== Assignment ==
Update every one of the items below by changing "Locate an element on the screen" to "Find the position of an element on the screen" wherever it occurs, leaving all other text as it is.

== Source data ==

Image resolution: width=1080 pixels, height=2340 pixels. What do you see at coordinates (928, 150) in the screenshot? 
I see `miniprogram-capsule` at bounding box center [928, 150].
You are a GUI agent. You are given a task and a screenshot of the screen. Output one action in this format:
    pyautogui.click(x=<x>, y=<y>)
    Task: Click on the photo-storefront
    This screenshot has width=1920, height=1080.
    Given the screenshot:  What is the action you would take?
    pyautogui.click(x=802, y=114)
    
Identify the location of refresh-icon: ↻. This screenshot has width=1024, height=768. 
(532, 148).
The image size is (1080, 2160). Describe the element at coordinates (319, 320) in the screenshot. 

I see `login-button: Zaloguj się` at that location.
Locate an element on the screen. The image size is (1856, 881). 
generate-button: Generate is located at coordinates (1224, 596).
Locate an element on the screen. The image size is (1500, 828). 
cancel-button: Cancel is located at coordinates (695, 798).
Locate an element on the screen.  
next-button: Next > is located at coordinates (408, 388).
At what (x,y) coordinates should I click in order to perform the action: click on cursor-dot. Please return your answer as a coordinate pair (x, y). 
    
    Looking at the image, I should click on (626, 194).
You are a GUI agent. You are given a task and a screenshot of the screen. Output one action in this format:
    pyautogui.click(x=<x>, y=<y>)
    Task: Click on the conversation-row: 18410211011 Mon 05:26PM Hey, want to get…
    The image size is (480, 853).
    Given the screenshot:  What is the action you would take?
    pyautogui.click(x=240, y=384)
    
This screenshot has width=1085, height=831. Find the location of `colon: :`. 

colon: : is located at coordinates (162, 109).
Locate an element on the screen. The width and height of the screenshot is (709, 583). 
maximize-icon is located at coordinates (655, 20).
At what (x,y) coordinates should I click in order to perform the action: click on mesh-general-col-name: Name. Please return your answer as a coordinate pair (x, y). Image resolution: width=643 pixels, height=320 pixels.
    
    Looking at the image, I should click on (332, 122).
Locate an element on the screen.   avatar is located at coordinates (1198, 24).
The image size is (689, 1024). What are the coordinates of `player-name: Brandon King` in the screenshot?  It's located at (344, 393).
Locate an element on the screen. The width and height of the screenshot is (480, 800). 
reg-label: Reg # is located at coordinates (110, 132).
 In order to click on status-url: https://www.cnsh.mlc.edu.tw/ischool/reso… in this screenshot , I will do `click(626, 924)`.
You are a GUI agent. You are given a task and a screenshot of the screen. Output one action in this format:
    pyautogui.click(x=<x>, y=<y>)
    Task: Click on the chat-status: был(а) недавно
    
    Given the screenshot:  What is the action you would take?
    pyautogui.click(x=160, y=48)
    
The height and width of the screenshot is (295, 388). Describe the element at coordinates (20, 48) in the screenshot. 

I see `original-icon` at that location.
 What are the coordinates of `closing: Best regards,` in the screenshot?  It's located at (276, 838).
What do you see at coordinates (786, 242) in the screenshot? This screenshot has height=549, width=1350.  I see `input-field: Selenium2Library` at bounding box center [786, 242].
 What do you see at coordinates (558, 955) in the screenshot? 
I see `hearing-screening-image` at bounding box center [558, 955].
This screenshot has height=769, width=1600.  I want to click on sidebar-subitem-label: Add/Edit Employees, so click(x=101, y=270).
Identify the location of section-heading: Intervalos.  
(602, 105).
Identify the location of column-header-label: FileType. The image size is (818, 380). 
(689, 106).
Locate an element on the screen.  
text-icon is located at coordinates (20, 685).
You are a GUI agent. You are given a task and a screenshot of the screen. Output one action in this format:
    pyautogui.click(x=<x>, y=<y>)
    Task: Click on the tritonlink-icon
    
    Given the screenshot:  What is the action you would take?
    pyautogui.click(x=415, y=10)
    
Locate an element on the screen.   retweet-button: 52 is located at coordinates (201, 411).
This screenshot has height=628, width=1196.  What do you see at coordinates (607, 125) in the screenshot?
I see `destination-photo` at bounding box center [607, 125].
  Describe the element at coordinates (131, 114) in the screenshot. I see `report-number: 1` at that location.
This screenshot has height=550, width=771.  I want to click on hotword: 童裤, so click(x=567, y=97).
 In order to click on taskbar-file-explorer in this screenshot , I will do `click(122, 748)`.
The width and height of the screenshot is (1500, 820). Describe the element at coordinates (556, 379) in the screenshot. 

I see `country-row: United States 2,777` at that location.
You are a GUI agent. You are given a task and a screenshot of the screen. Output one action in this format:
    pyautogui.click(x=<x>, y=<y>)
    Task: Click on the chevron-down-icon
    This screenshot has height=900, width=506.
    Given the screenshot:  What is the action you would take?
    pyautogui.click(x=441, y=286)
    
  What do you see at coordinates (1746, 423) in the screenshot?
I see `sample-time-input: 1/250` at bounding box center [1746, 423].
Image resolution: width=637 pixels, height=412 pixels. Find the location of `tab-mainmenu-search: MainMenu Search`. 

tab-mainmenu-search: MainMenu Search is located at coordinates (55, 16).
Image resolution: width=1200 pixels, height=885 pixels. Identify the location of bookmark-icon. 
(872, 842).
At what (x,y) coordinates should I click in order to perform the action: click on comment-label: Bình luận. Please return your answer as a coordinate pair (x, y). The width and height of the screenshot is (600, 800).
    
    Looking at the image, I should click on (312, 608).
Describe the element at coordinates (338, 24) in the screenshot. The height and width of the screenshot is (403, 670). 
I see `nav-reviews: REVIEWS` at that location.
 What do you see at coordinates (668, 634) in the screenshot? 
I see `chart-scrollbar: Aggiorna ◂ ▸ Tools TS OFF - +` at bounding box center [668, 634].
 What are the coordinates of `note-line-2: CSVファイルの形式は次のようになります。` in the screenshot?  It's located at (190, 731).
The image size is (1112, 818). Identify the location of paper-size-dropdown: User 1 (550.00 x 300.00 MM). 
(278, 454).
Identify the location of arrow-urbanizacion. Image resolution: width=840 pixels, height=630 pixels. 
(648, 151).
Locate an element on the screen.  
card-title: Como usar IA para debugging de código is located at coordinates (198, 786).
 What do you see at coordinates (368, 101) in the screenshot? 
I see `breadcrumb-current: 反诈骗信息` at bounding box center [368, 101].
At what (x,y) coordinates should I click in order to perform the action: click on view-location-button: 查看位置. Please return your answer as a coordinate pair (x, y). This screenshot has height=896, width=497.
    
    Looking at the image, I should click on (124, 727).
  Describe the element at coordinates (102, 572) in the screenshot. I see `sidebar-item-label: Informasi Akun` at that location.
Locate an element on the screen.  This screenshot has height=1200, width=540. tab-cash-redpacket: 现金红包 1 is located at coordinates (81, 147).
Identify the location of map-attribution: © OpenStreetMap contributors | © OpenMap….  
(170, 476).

== Reply to the exercise ==
Image resolution: width=1080 pixels, height=2340 pixels. What do you see at coordinates (928, 150) in the screenshot? 
I see `miniprogram-capsule` at bounding box center [928, 150].
You are a GUI agent. You are given a task and a screenshot of the screen. Output one action in this format:
    pyautogui.click(x=<x>, y=<y>)
    Task: Click on the photo-storefront
    This screenshot has width=1920, height=1080.
    Given the screenshot:  What is the action you would take?
    pyautogui.click(x=802, y=114)
    
Identify the location of refresh-icon: ↻. This screenshot has width=1024, height=768. 
(532, 148).
The image size is (1080, 2160). Describe the element at coordinates (319, 320) in the screenshot. 

I see `login-button: Zaloguj się` at that location.
Find the position of an element on the screen. The image size is (1856, 881). 
generate-button: Generate is located at coordinates (1224, 596).
Find the position of an element on the screen. The image size is (1500, 828). 
cancel-button: Cancel is located at coordinates (695, 798).
Find the position of an element on the screen.  
next-button: Next > is located at coordinates (408, 388).
At what (x,y) coordinates should I click in order to perform the action: click on cursor-dot. Please return your answer as a coordinate pair (x, y). 
    
    Looking at the image, I should click on (626, 194).
You are a GUI agent. You are given a task and a screenshot of the screen. Output one action in this format:
    pyautogui.click(x=<x>, y=<y>)
    Task: Click on the conversation-row: 18410211011 Mon 05:26PM Hey, want to get…
    The image size is (480, 853).
    Given the screenshot:  What is the action you would take?
    pyautogui.click(x=240, y=384)
    
This screenshot has width=1085, height=831. Find the location of `colon: :`. 

colon: : is located at coordinates (162, 109).
Find the position of an element on the screen. The width and height of the screenshot is (709, 583). 
maximize-icon is located at coordinates (655, 20).
At what (x,y) coordinates should I click in order to perform the action: click on mesh-general-col-name: Name. Please return your answer as a coordinate pair (x, y). Image resolution: width=643 pixels, height=320 pixels.
    
    Looking at the image, I should click on (332, 122).
Find the position of an element on the screen.   avatar is located at coordinates (1198, 24).
The image size is (689, 1024). What are the coordinates of `player-name: Brandon King` in the screenshot?  It's located at (344, 393).
Find the position of an element on the screen. The width and height of the screenshot is (480, 800). 
reg-label: Reg # is located at coordinates (110, 132).
 In order to click on status-url: https://www.cnsh.mlc.edu.tw/ischool/reso… in this screenshot , I will do `click(626, 924)`.
You are a GUI agent. You are given a task and a screenshot of the screen. Output one action in this format:
    pyautogui.click(x=<x>, y=<y>)
    Task: Click on the chat-status: был(а) недавно
    
    Given the screenshot:  What is the action you would take?
    pyautogui.click(x=160, y=48)
    
The height and width of the screenshot is (295, 388). Describe the element at coordinates (20, 48) in the screenshot. 

I see `original-icon` at that location.
 What are the coordinates of `closing: Best regards,` in the screenshot?  It's located at (276, 838).
What do you see at coordinates (786, 242) in the screenshot? This screenshot has height=549, width=1350.  I see `input-field: Selenium2Library` at bounding box center [786, 242].
 What do you see at coordinates (558, 955) in the screenshot? 
I see `hearing-screening-image` at bounding box center [558, 955].
This screenshot has height=769, width=1600.  I want to click on sidebar-subitem-label: Add/Edit Employees, so click(x=101, y=270).
Identify the location of section-heading: Intervalos.  
(602, 105).
Identify the location of column-header-label: FileType. The image size is (818, 380). 
(689, 106).
Find the position of an element on the screen.  
text-icon is located at coordinates (20, 685).
You are a GUI agent. You are given a task and a screenshot of the screen. Output one action in this format:
    pyautogui.click(x=<x>, y=<y>)
    Task: Click on the tritonlink-icon
    
    Given the screenshot:  What is the action you would take?
    pyautogui.click(x=415, y=10)
    
Find the position of an element on the screen.   retweet-button: 52 is located at coordinates (201, 411).
This screenshot has height=628, width=1196.  What do you see at coordinates (607, 125) in the screenshot?
I see `destination-photo` at bounding box center [607, 125].
  Describe the element at coordinates (131, 114) in the screenshot. I see `report-number: 1` at that location.
This screenshot has height=550, width=771.  I want to click on hotword: 童裤, so click(x=567, y=97).
 In order to click on taskbar-file-explorer in this screenshot , I will do `click(122, 748)`.
The width and height of the screenshot is (1500, 820). Describe the element at coordinates (556, 379) in the screenshot. 

I see `country-row: United States 2,777` at that location.
You are a GUI agent. You are given a task and a screenshot of the screen. Output one action in this format:
    pyautogui.click(x=<x>, y=<y>)
    Task: Click on the chevron-down-icon
    This screenshot has height=900, width=506.
    Given the screenshot:  What is the action you would take?
    pyautogui.click(x=441, y=286)
    
  What do you see at coordinates (1746, 423) in the screenshot?
I see `sample-time-input: 1/250` at bounding box center [1746, 423].
Image resolution: width=637 pixels, height=412 pixels. Find the location of `tab-mainmenu-search: MainMenu Search`. 

tab-mainmenu-search: MainMenu Search is located at coordinates (55, 16).
Image resolution: width=1200 pixels, height=885 pixels. Identify the location of bookmark-icon. 
(872, 842).
At what (x,y) coordinates should I click in order to perform the action: click on comment-label: Bình luận. Please return your answer as a coordinate pair (x, y). The width and height of the screenshot is (600, 800).
    
    Looking at the image, I should click on (312, 608).
Describe the element at coordinates (338, 24) in the screenshot. The height and width of the screenshot is (403, 670). 
I see `nav-reviews: REVIEWS` at that location.
 What do you see at coordinates (668, 634) in the screenshot? 
I see `chart-scrollbar: Aggiorna ◂ ▸ Tools TS OFF - +` at bounding box center [668, 634].
 What are the coordinates of `note-line-2: CSVファイルの形式は次のようになります。` in the screenshot?  It's located at (190, 731).
The image size is (1112, 818). Identify the location of paper-size-dropdown: User 1 (550.00 x 300.00 MM). 
(278, 454).
Identify the location of arrow-urbanizacion. Image resolution: width=840 pixels, height=630 pixels. 
(648, 151).
Find the position of an element on the screen.  
card-title: Como usar IA para debugging de código is located at coordinates (198, 786).
 What do you see at coordinates (368, 101) in the screenshot? 
I see `breadcrumb-current: 反诈骗信息` at bounding box center [368, 101].
At what (x,y) coordinates should I click in order to perform the action: click on view-location-button: 查看位置. Please return your answer as a coordinate pair (x, y). This screenshot has height=896, width=497.
    
    Looking at the image, I should click on (124, 727).
  Describe the element at coordinates (102, 572) in the screenshot. I see `sidebar-item-label: Informasi Akun` at that location.
Find the position of an element on the screen.  This screenshot has height=1200, width=540. tab-cash-redpacket: 现金红包 1 is located at coordinates (81, 147).
Identify the location of map-attribution: © OpenStreetMap contributors | © OpenMap….  
(170, 476).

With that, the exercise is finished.